Questa passione, questa pienezza, non ha
nulla a che spartire con l’ambizione, lo sforzo o
l’attaccamento a un obiettivo. Non è uno sforzo
per fare progressi, per diventare migliori o per
ottenere qualcosa di speciale. Richiedendo il
dono del totale risveglio, Naciketa non intendeva
chiedere di poter arrivare alla fine di un viaggio
immaginario, bensì di essere totalmente presente,
sveglio, proprio dove era, in ogni istante.
Perché ciò sia possibile serve l’energia di una
consapevolezza totale. Di nuovo, il Signore della
Morte riconobbe la saggezza della richiesta e gli
fece il dono della forza interiore.
Libero finalmente dalle restrizioni e dalle
resistenze del vecchio conflitto e pieno ora dell
energia senza limiti della perseveranza,’
aciketa aveva già molto di ciò che serve per
essere iniziato.
“Qual è ora la tua ultima richiesta?” gli chiese
quindi il Signore della Morte. Dopo aver riflettuto,
Naciketa lo guardò e disse: “Chiedo ciò che
non muore.” Con una certa sorpresa, il Signore
della Morte guardò questo ragazzo che, potendo
chiedere ogni cosa, gli stava facendo invece questa
richiesta.
Il Signore della Morte decise di fargli
vedere tutto ciò che invece avrebbe potuto
chiedergli: un intero harem di meravigliose
ragazze che avrebbero potuto accompagnarlo
nel suo viaggio; un carro regale, splendido, tutto
ricoperto d’oro, trainato dai cavalli più belli e
più veloci del mondo o uno splendido palazzo
in cui Naciketa avrebbe potuto vivere come un
re. Naciketa vide tutto questo ed altro ancora.
“Perché non scegliere tra questi doni?” gli propose
la Morte.
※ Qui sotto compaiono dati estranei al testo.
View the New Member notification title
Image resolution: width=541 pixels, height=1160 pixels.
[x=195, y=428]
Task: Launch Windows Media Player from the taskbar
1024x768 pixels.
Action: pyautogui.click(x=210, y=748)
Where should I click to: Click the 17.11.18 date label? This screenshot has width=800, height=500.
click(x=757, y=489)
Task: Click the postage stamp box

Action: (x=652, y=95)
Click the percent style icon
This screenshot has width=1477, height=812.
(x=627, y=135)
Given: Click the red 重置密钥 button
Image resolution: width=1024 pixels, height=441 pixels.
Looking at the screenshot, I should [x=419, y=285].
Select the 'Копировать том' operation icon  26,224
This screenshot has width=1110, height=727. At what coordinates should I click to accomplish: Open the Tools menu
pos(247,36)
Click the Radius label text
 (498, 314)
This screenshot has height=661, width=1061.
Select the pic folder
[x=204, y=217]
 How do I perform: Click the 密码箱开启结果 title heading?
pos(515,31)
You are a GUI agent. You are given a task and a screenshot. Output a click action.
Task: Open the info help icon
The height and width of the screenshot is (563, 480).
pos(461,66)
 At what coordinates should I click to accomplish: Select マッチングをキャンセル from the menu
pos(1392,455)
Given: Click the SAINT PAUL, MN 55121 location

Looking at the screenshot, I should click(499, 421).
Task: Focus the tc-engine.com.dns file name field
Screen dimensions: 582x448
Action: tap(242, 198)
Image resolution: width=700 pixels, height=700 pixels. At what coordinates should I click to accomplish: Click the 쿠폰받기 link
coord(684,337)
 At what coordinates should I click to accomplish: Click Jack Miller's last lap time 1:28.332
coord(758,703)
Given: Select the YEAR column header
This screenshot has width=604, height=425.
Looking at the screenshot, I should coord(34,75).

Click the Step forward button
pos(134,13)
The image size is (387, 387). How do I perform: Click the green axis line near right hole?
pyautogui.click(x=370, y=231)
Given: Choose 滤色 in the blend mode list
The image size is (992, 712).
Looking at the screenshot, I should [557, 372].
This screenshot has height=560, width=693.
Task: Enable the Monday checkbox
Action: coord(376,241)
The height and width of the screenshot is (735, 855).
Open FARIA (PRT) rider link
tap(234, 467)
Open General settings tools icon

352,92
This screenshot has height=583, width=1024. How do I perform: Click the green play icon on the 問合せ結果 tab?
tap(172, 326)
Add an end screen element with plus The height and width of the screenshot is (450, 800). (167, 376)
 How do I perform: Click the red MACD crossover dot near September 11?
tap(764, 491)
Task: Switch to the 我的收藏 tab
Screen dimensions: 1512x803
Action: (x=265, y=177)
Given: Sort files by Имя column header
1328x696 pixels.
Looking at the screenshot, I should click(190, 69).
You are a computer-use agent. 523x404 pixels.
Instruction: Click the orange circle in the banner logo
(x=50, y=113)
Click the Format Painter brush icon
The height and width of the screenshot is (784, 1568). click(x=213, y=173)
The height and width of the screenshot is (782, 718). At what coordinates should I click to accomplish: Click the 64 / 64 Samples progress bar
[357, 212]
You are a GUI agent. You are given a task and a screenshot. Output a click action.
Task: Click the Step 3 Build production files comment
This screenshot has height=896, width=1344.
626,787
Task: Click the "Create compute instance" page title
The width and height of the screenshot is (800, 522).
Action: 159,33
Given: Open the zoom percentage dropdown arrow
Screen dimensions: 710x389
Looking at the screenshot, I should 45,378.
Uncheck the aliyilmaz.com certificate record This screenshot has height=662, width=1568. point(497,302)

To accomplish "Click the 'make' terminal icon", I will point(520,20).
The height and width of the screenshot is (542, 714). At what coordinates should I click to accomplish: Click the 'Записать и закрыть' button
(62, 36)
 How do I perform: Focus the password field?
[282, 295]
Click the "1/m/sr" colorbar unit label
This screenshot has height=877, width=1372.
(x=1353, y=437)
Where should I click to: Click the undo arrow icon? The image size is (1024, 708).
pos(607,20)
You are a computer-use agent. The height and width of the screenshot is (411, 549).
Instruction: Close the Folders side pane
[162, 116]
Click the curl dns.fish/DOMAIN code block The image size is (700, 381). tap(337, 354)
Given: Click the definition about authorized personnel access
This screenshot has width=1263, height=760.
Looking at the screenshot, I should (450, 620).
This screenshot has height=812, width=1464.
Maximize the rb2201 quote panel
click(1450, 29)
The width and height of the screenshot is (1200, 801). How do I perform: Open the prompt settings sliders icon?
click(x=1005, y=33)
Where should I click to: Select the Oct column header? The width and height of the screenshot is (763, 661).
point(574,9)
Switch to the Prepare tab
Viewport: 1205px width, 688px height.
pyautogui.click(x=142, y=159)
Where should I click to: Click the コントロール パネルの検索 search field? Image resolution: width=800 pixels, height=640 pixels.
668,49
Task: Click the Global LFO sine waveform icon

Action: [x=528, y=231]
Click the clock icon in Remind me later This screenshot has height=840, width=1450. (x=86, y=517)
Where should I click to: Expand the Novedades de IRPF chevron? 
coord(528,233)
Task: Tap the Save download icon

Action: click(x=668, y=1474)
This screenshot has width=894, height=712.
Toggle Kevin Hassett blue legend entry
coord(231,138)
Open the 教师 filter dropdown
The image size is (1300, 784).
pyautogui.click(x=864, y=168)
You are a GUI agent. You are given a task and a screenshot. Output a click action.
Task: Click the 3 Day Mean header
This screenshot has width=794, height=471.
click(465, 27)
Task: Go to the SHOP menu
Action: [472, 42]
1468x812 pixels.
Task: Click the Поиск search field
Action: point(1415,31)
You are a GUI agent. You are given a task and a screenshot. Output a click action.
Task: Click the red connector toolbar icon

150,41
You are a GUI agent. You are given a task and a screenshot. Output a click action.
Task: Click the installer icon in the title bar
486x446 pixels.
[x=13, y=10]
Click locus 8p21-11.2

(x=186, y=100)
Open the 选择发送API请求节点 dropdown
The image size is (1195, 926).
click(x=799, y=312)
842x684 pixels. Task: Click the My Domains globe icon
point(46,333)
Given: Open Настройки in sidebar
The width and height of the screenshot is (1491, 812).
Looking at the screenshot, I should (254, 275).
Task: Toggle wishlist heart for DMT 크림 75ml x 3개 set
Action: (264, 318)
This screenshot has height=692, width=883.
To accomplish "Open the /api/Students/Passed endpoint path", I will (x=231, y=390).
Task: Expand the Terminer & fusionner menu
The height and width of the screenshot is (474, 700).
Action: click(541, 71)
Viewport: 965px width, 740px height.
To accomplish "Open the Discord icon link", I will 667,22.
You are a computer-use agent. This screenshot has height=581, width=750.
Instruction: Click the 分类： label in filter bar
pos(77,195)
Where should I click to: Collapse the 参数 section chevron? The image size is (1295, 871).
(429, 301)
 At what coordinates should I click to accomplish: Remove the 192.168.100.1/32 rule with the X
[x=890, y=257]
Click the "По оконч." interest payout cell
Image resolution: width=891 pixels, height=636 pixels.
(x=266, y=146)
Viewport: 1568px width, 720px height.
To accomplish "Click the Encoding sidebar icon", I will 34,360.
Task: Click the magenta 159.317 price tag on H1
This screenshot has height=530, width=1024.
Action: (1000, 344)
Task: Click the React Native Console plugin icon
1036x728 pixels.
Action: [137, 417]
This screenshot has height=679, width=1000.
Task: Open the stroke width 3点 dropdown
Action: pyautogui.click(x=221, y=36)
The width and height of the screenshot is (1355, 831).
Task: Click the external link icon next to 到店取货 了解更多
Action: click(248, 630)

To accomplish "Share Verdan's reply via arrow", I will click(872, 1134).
Ma il ragazzo era determinato a non
lasciarsi abbindolare e le rispose: “Ma tutte queste
cose che ora mi hai fatto vedere non sono
destinate a tornare presto a far parte del tuo
regno?”.
Il Signore della Morte, vedendo la sua
lungimiranza, sorrise e disse: “È vero”.
“Allora ti chiedo di nuovo ciò che non muore”, ribadì
Naciketa.
Solo allora la Morte si arrese: “Va bene,
esaudisco anche la tua ultima richiesta” e –
dicendolo – si apprestò a consegnare a Naciketa
un dono semplice e straordinario al tempo stesso:
uno specchio.
” Se tu vuoi conoscere il segreto
dell’immortalità, non posso aiutarti più di
così. Tu stesso devi guardare diritto dentro di te
e ti devi porre ripetutamente la più grande delle
domande che un essere umano si può fare: “Chi
sono io?”. Guarda oltre il tuo corpo, oltre i tuoi
pensieri e in questo modo, Naciketa, troverai la
risposta che cerchi”
.
Che ciò avvenga grazie a una iniziazione o
grazie alla meditazione, anche noi dobbiamo
guardare in faccia la morte. Dobbiamo riuscire a
risponderci alla domanda : “Chi è che nasce? Chi
è che muore?”. Quando Naciketa guardò dentro
lo specchio sacro, entrò nel processo spirituale
profondo che porta a scoprire ciò che è immortale.
Quando tutto ciò a cui si attaccava venne
lasciato andare e un profondo abbandono lo
abitò completamente, ecco sorgere un cuore
puro, senza tempo, e Naciketa fu libero.